◆ Work instructions
Only the lines from the line with "You are a GUI" through the end of the records belong in your reply, copied exactly, with every picture left out.

◆ Material to process

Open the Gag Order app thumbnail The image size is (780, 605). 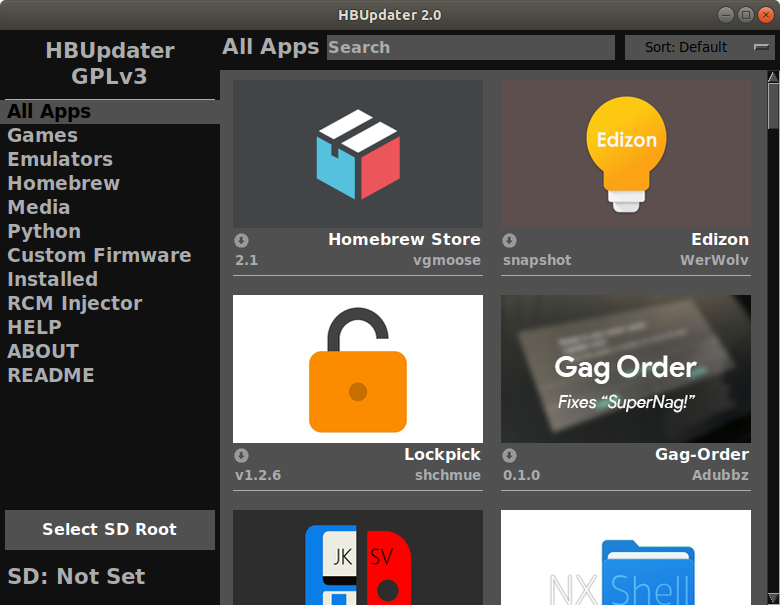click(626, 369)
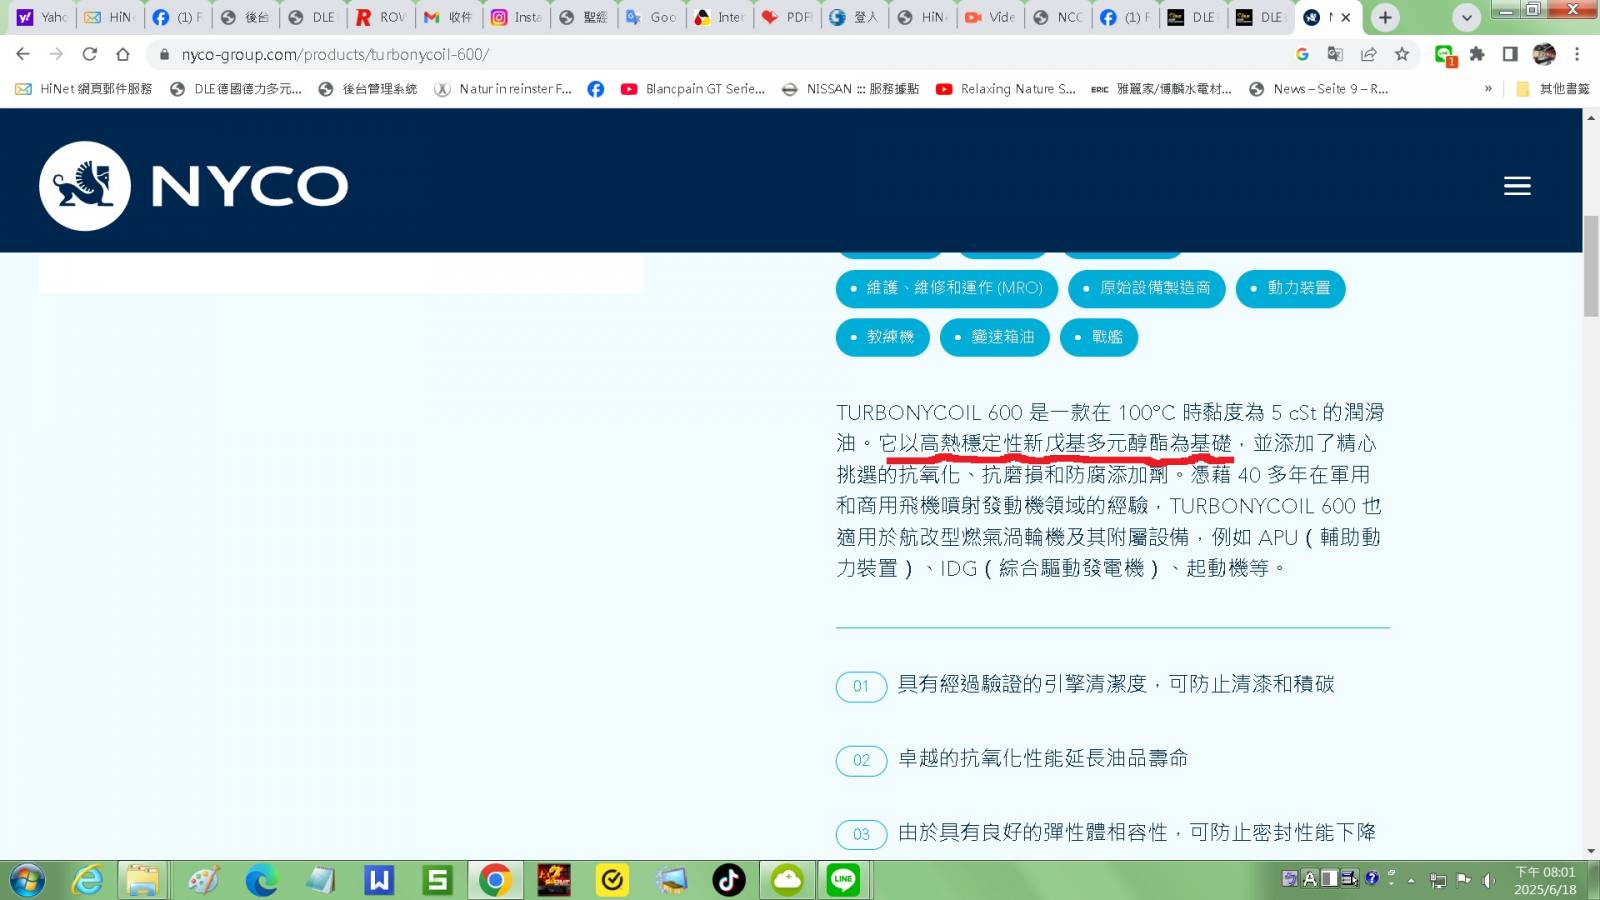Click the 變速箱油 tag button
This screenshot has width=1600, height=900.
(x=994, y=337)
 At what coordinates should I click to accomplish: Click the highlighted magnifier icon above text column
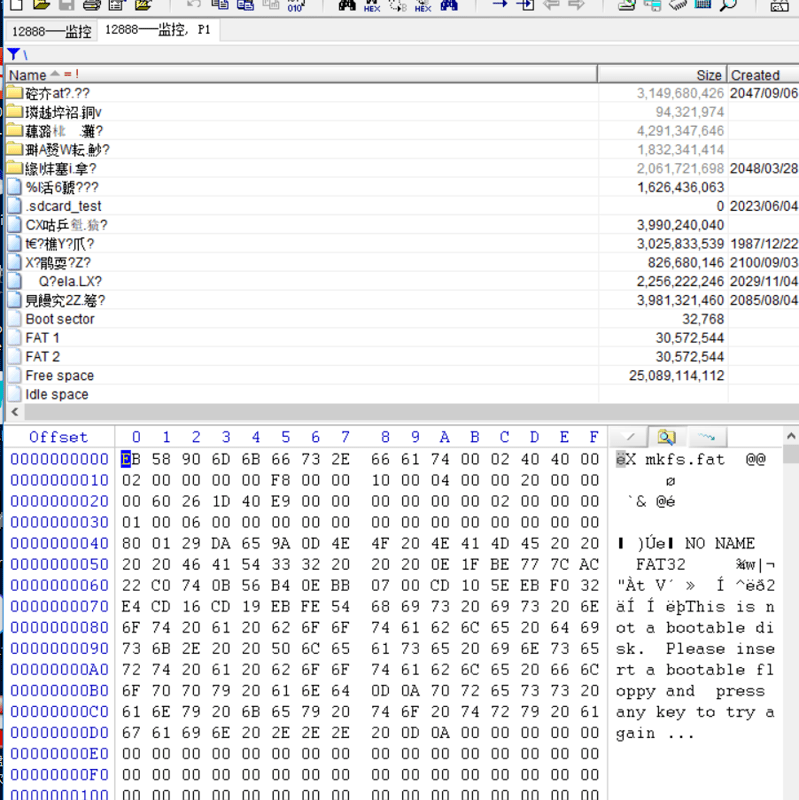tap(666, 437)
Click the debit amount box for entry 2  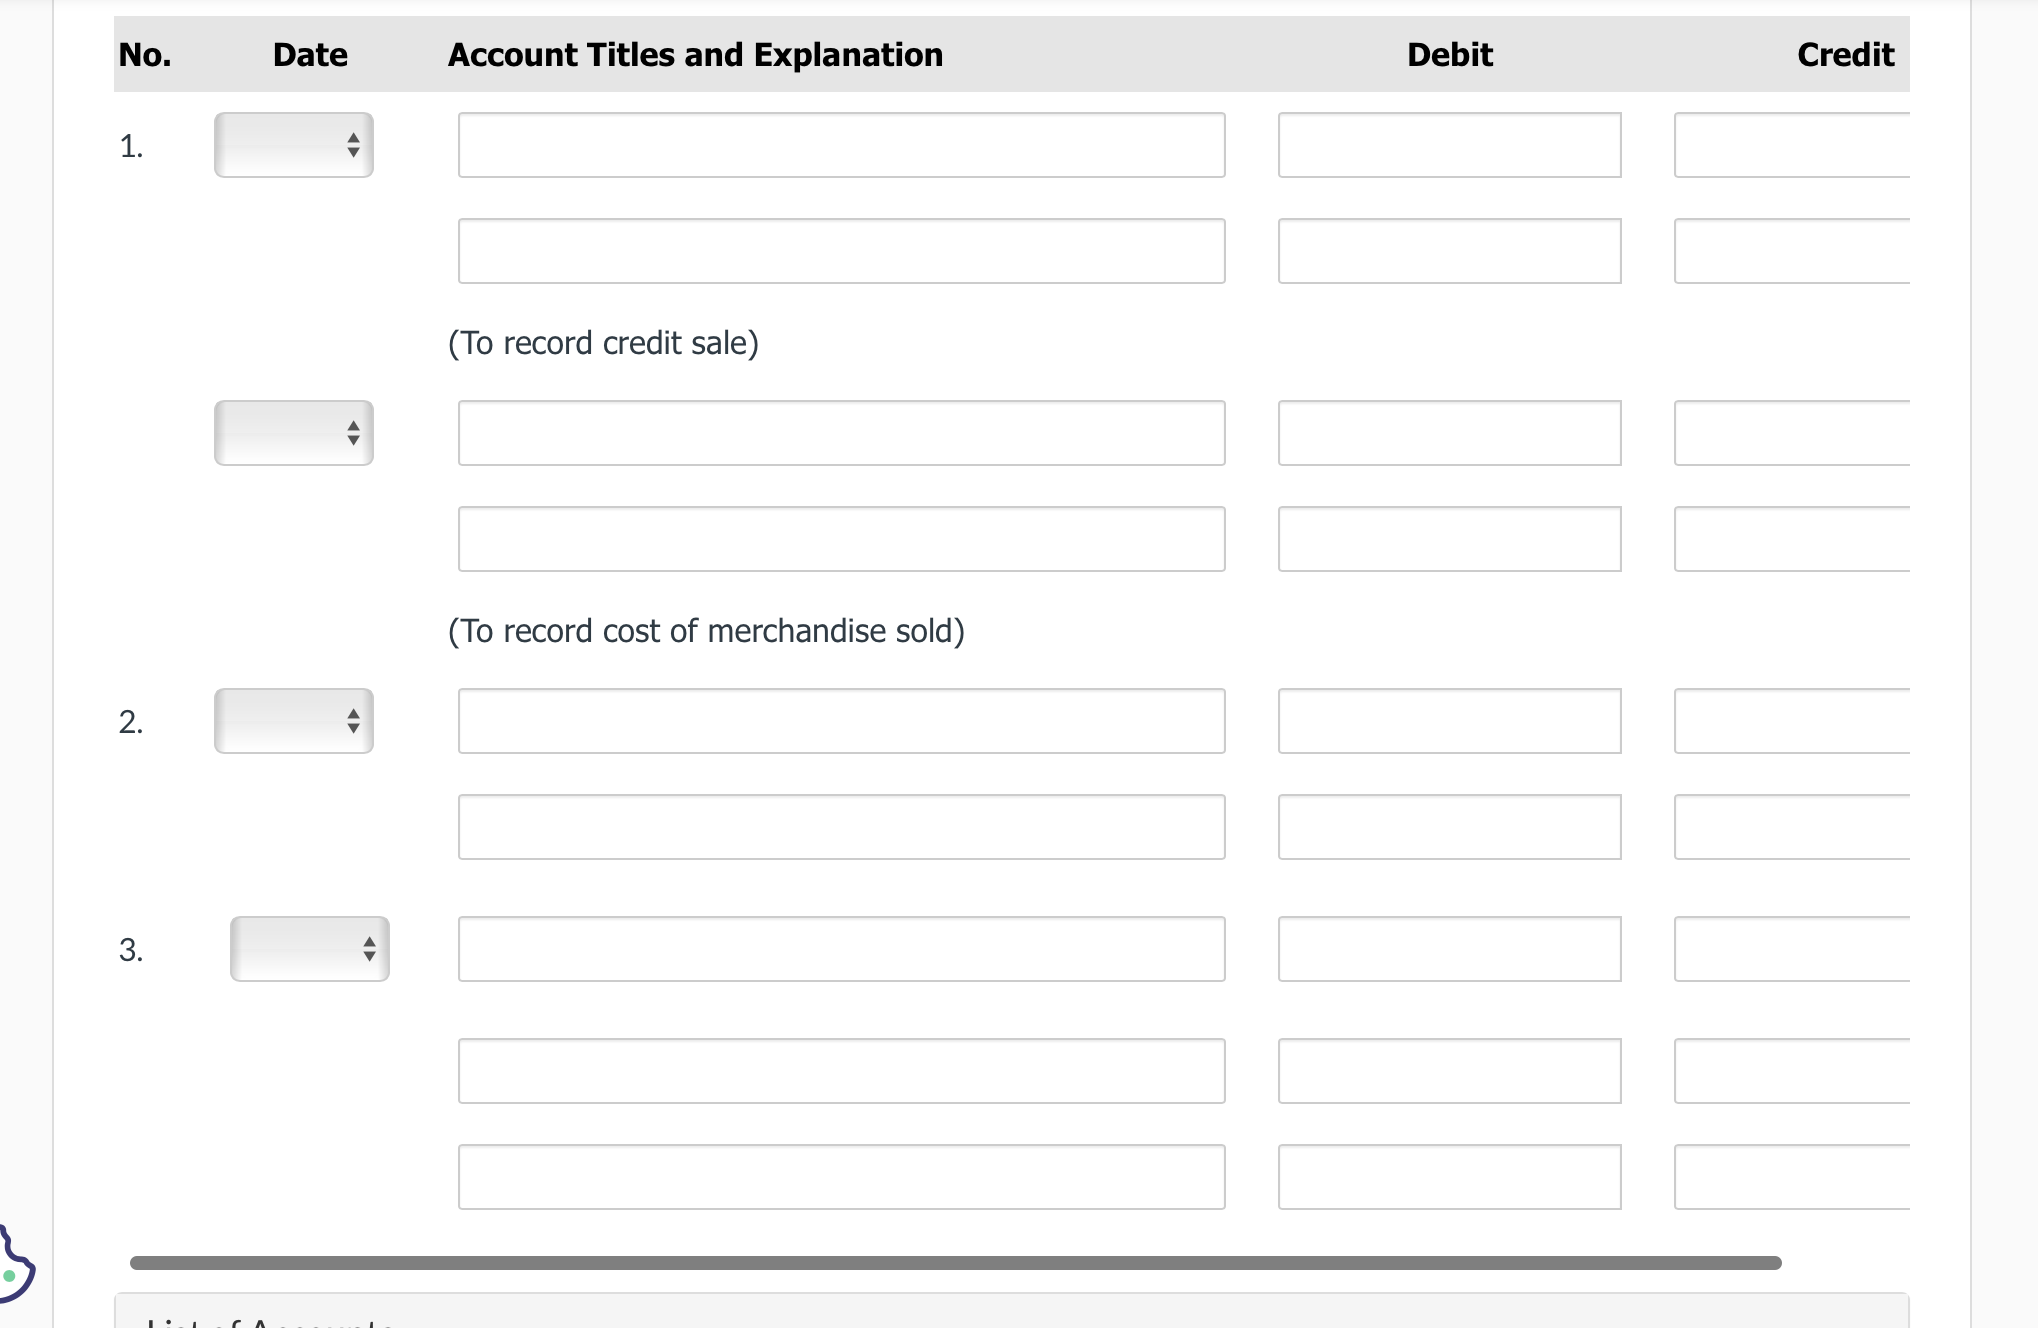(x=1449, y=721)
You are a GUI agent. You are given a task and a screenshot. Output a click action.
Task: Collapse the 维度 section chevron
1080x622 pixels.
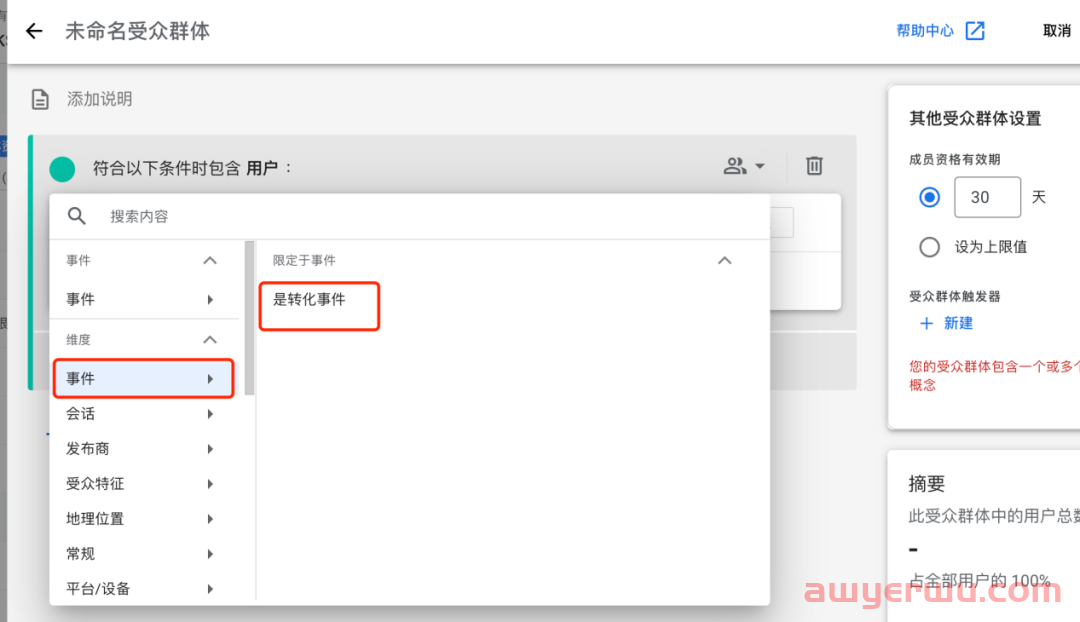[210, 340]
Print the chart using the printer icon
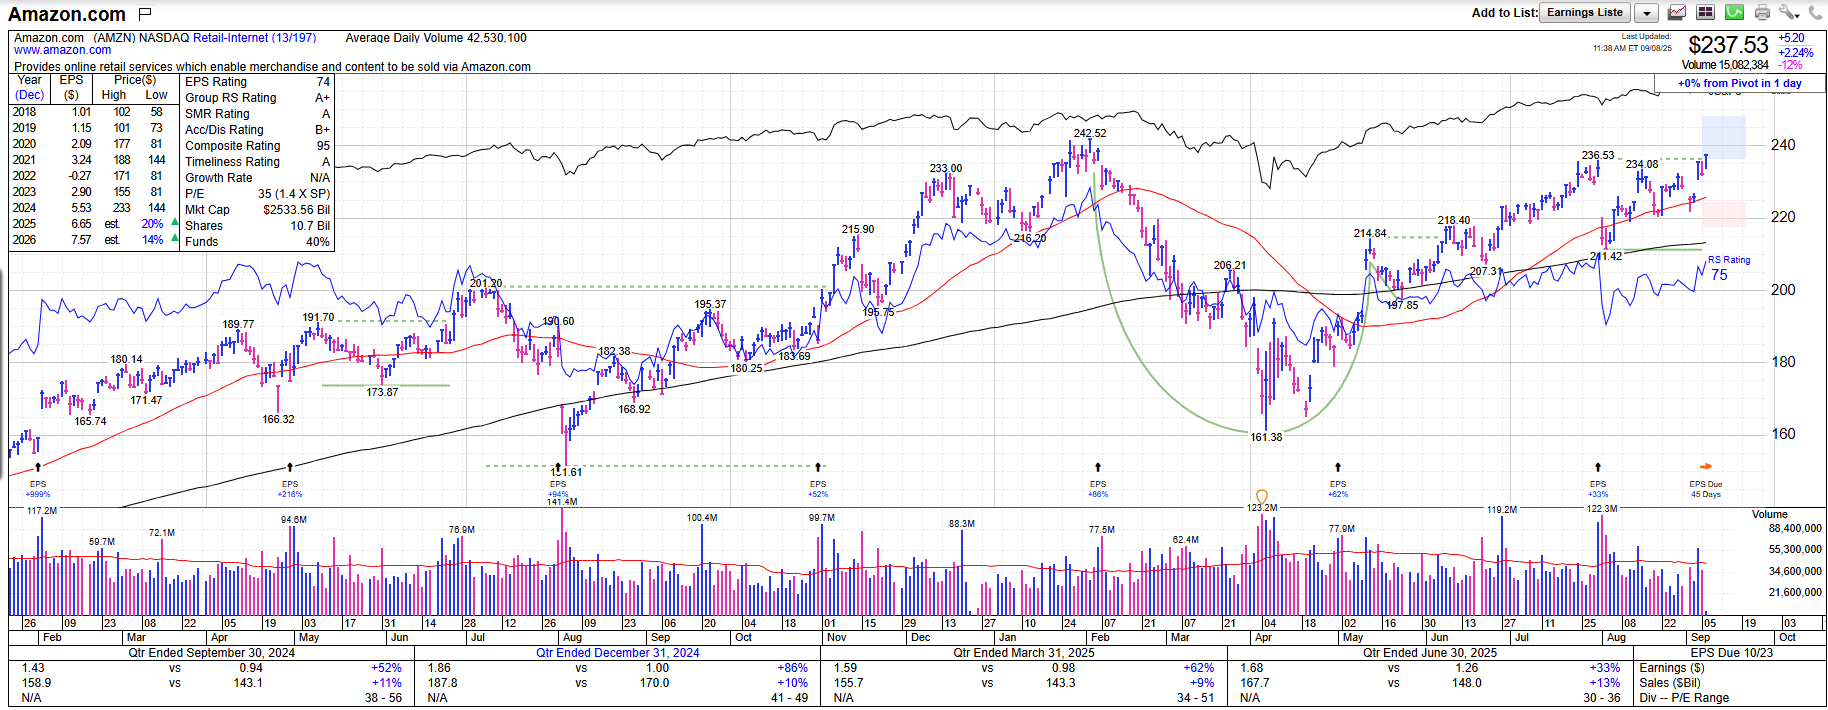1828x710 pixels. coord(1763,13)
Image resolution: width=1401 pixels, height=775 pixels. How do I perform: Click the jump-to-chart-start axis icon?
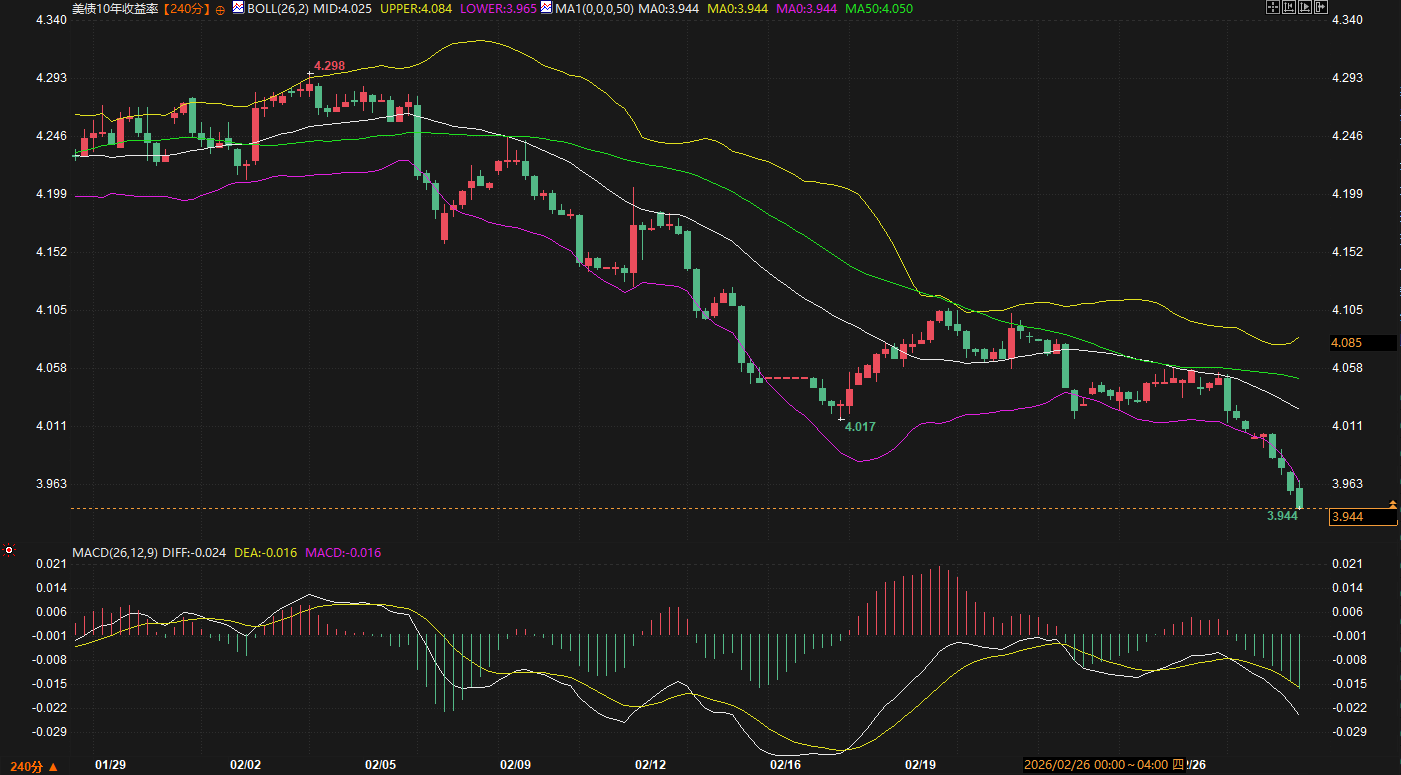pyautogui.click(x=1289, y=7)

◆ Result of this exercise
You are a GUI agent. You are given a task and a screenshot. Output a click action.
Task: Collapse the 维度 section chevron
1080x622 pixels.
[210, 340]
Print the chart using the printer icon
1828x710 pixels. coord(1763,13)
Image resolution: width=1401 pixels, height=775 pixels. How do I perform: Click the jump-to-chart-start axis icon?
pyautogui.click(x=1289, y=7)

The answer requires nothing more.